Screenshot grounding data:
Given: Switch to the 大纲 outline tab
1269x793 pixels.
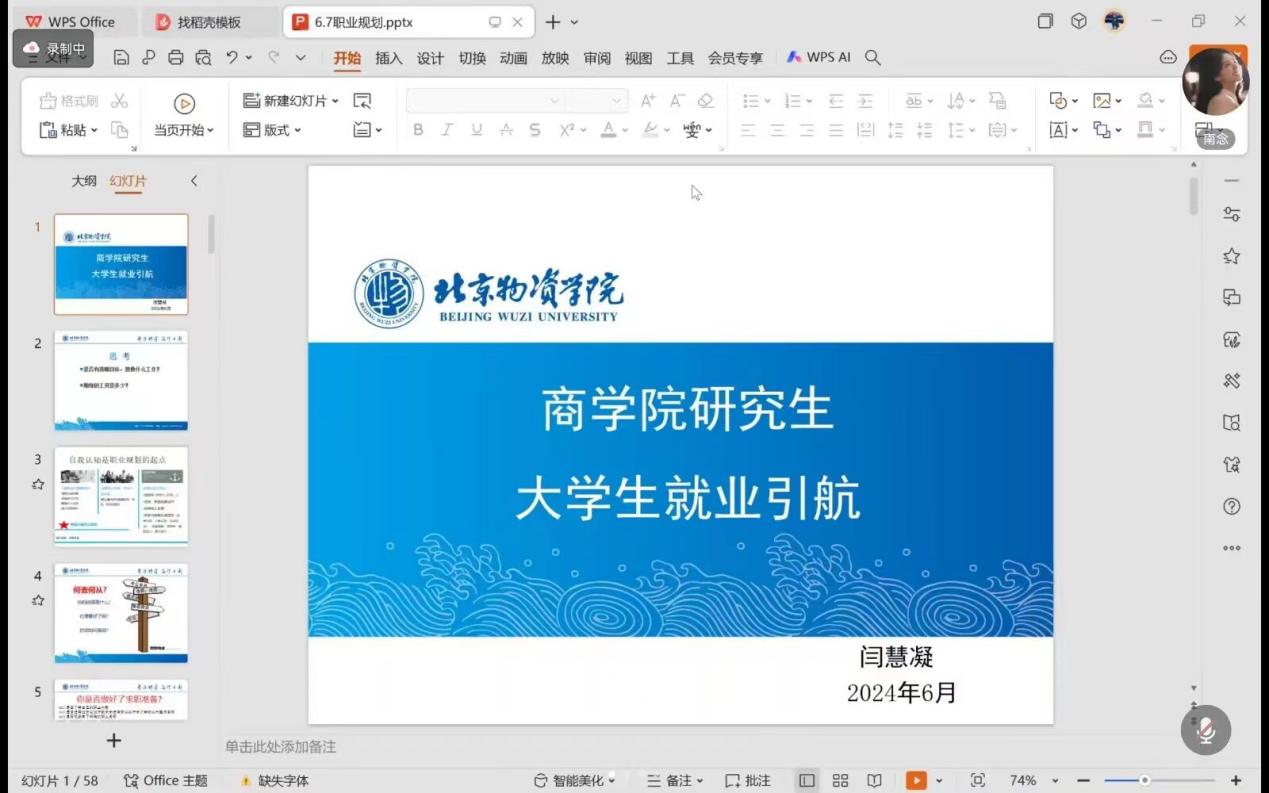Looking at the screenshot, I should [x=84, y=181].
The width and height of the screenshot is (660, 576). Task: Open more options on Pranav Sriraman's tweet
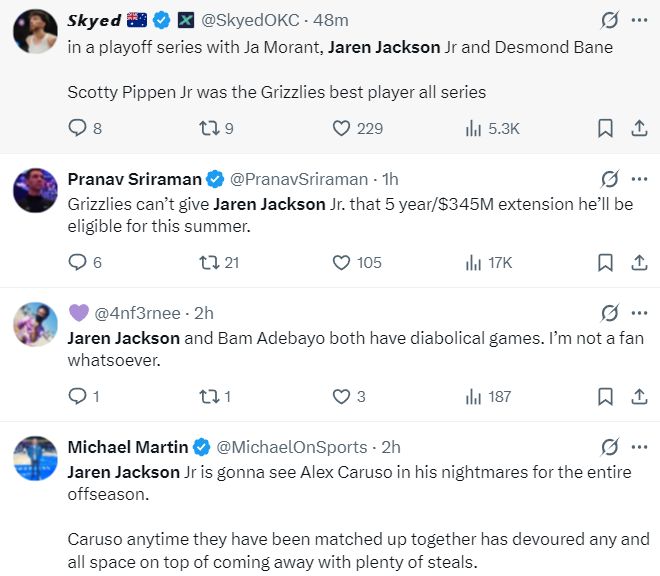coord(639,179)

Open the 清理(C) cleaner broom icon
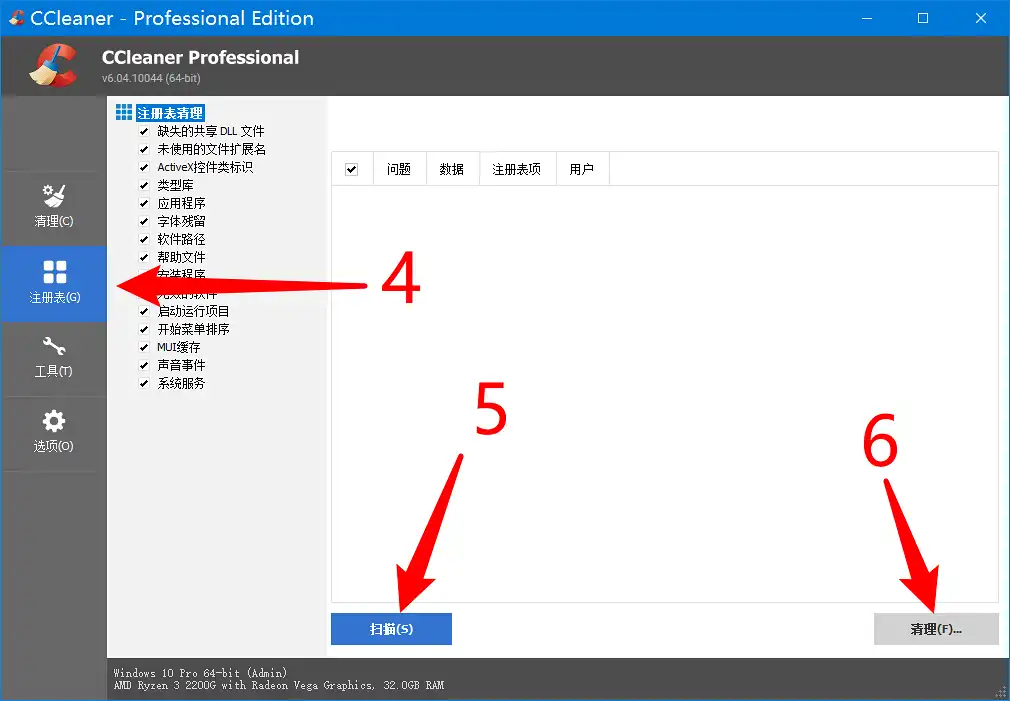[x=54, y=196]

▸ BRIEF:
Only the pictures are to be left out; write out all the other data exactly.

▸ TASK SOLUTION:
Given: Switch to the 大纲 outline tab
1269x793 pixels.
Looking at the screenshot, I should [x=84, y=181].
The width and height of the screenshot is (660, 576). Task: Open more options on Pranav Sriraman's tweet
coord(639,179)

Open the 清理(C) cleaner broom icon
[x=54, y=196]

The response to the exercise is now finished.